Posted Sep 3, 2014 9:04 UTC (Wed) by cladisch (✭ supporter ✭, #50193) [Link]

A agree that if anything is to be done, it should be the ability to filter guests’ comments instead of voting.

Voting might be able to remove the few bad comments, but it definitely would change the way how (much) people write their comments for the intended audience, and I cannot see this as an improvement.

Comment quality

Posted Sep 3, 2014 4:46 UTC (Wed) by speedster1 (guest, #8143) [Link] (1 responses)

Are we getting a bit nostalgiac perhaps, remembering all the wonderful articles over the years and forgetting the minority of rude and flame-provoking comments, most of which appear on hot-button issues of the day?

I still find the signal to noise ratio much higher here than almost anywhere else, and am pleased that my subscription is helping support this community with such excellent leadership.

Comment quality

Posted Sep 3, 2014 17:44 UTC (Wed) by Trelane (subscriber, #56877) [Link]

Right.
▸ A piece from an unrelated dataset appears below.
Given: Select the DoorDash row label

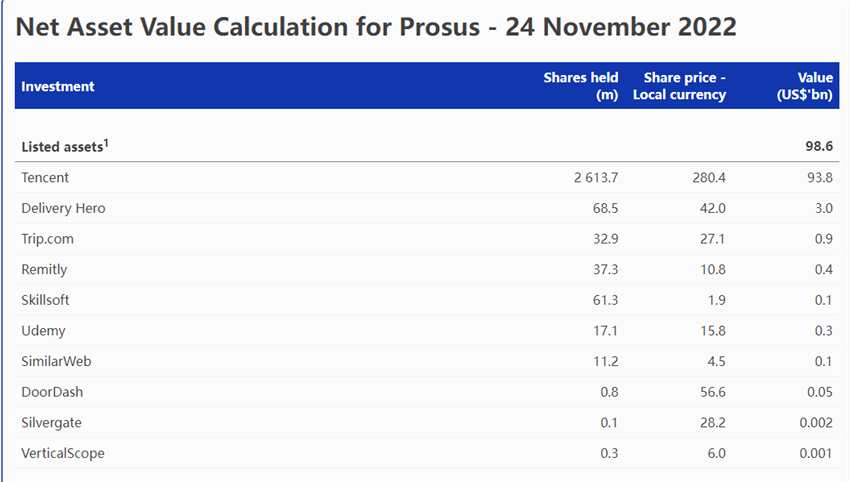Looking at the screenshot, I should pyautogui.click(x=52, y=392).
That's what I'd like to preserve. It'd be sad to see lwn going towards commentary irrelevance.

Comment quality - voting vs censoring vs social pressure

Posted Sep 5, 2014 7:39 UTC (Fri) by karath (subscriber, #19025) [Link]

This is a complex topic. As a generalisation, I think that voting on comments is a bad thing that, if anything, increases the level of trolling.

Censoring is both a very emotive word and an extremely complex topic. If a site publisher has a clear policy that abusive and/or spam postings will be removed then all users of the site have to accept that policy or go elsewhere. I believe that removing posts as part of the process of maintaining that policy is _not_ censorship. And of course, users, particularly paying users, are free to lobby for a change in policy.

However, I think the best policy of all is that the editorial team publicly call out the postings that they consider abusive. As has happened twice in the comments to this article. It makes it clear to all where the borders of taste are and generally most people are willing to go along with this kind of social pressure. Serial offenders may eventually have to have their posting privileges curtailed.

Like many suggestions, mine have the downside of requiring more effort from the editorial team that would be better put towards identifying high quality news and (continuing) writing higher quality articles.